The implementation I've got below works fine when I already know the bound trait to use. I get it.. that's how everything is supposed to work, hooray!
But how do I choose an Algorithm from it's string representation? How do I map strings to Structs in a way that doesn't blow up trait bounds?
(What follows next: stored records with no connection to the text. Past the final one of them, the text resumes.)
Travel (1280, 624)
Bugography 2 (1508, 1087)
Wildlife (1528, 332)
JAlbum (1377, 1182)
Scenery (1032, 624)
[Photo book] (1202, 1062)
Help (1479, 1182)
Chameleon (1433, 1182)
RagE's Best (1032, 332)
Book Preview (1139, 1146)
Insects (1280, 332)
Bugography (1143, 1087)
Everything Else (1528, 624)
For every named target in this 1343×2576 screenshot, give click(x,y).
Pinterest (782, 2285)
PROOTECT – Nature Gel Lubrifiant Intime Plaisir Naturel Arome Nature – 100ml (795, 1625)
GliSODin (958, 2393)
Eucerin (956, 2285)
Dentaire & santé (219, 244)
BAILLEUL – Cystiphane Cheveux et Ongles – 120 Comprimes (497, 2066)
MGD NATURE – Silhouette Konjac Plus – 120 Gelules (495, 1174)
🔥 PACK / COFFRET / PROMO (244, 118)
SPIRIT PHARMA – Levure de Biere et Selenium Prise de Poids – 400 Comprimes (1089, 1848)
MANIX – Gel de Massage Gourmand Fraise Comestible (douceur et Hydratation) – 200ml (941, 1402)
I'm learning that Rust has a pretty strong wall between generics/bounds and values, and I fear I may have coded myself into a very nasty corner.
The options I see so far are:
- refactor the Algorithm trait into a big nasty enum, which in my case would be a pretty big rewrite I would like to avoid.
- write a custom, unattached to the Deserialize trait, function that does some sort of peek inside the serialized string before deserializing.
I'm hoping there's an elegant, idiomatic solution I'm not seeing.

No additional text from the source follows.